▸ Activity: The records that follow are to be copied word for word. Pictures should be omitted.

(Saved data entries)

- Opening Delimiter -

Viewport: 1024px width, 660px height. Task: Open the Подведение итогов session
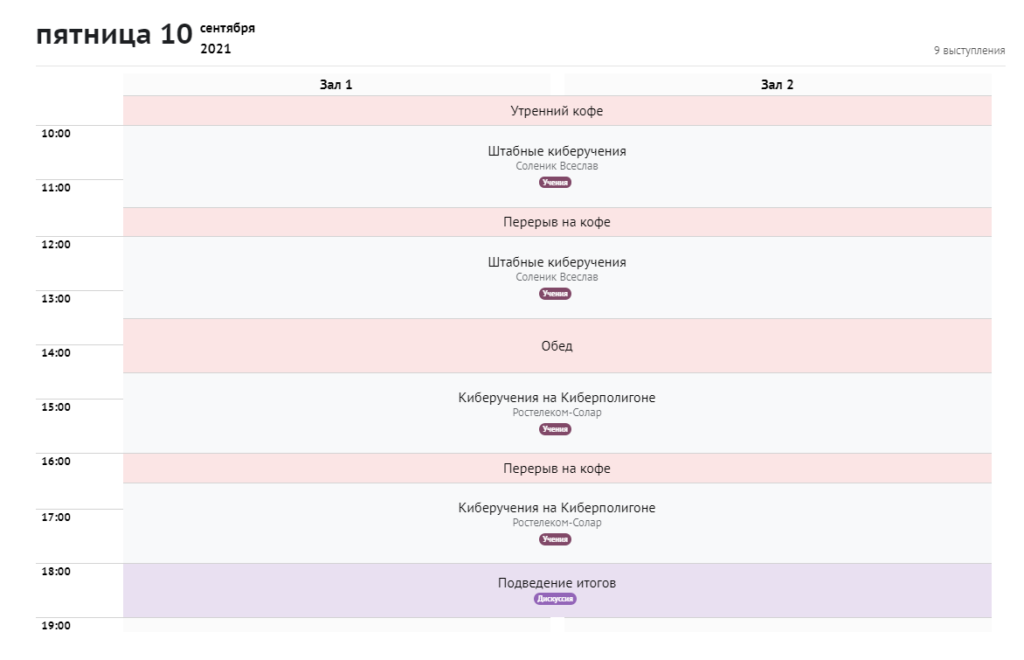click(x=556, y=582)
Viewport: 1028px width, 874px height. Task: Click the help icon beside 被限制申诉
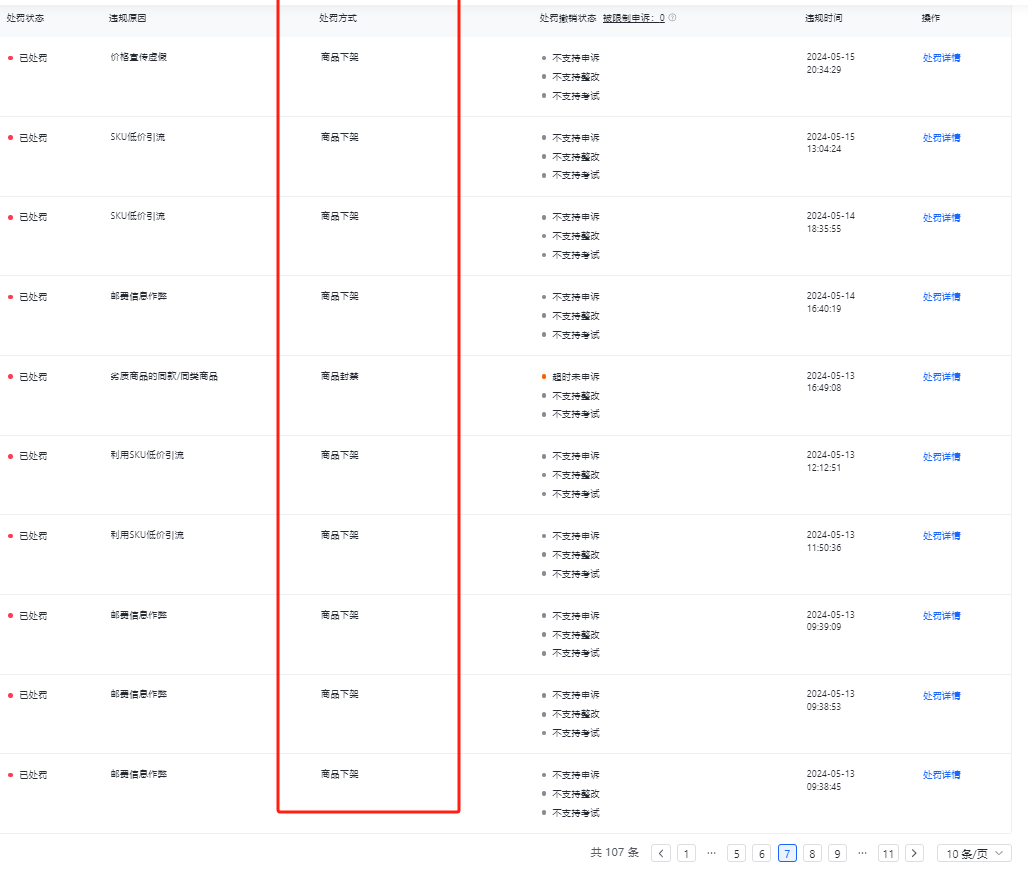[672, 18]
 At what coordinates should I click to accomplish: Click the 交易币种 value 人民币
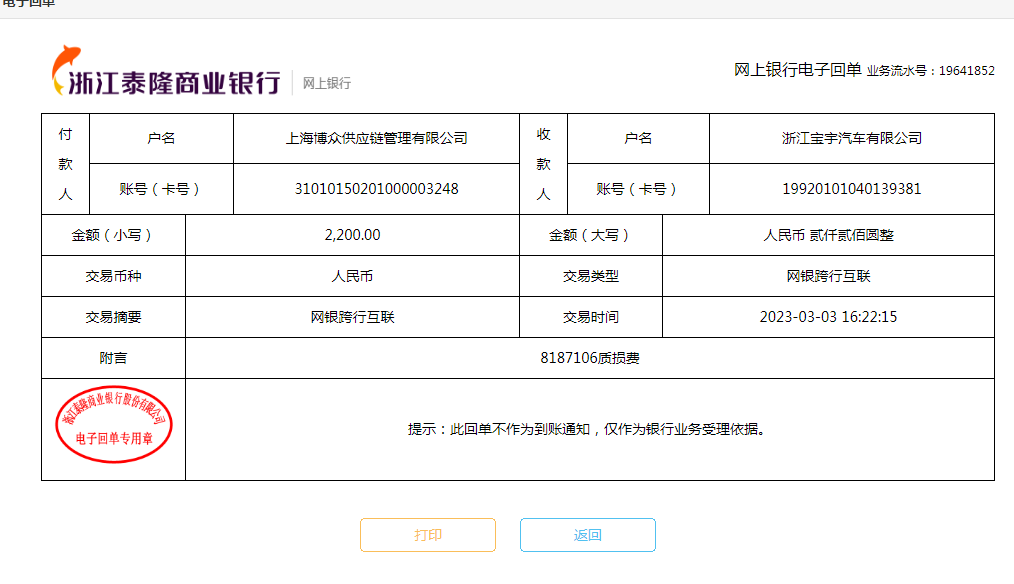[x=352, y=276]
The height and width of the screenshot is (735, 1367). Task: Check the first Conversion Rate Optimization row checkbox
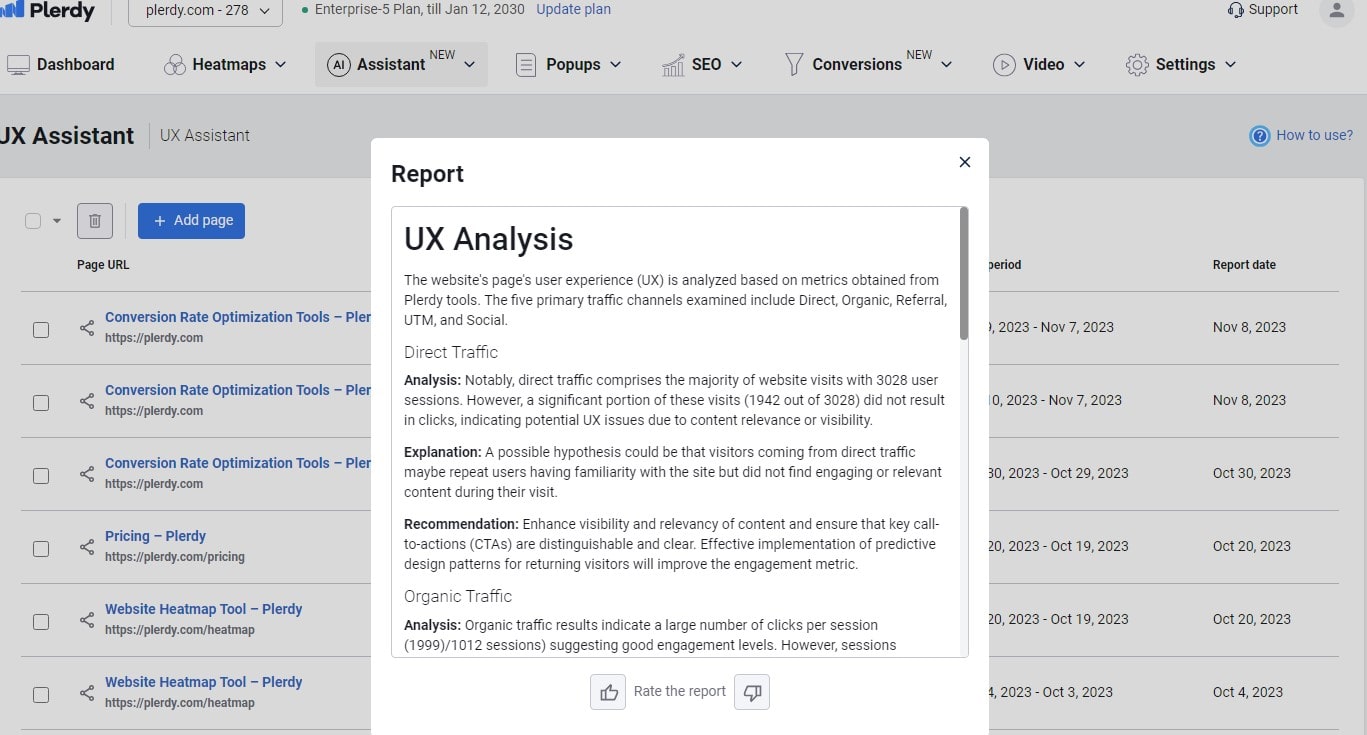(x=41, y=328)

- Closing Delimiter -

▸ Answer for the task:
Viewport: 1024px width, 660px height. Task: Open the Подведение итогов session
click(x=556, y=582)
Viewport: 1028px width, 874px height. Task: Click the help icon beside 被限制申诉
[672, 18]
 At what coordinates should I click to accomplish: Click the 交易币种 value 人民币
[x=352, y=276]
The height and width of the screenshot is (735, 1367). Task: Check the first Conversion Rate Optimization row checkbox
(x=41, y=328)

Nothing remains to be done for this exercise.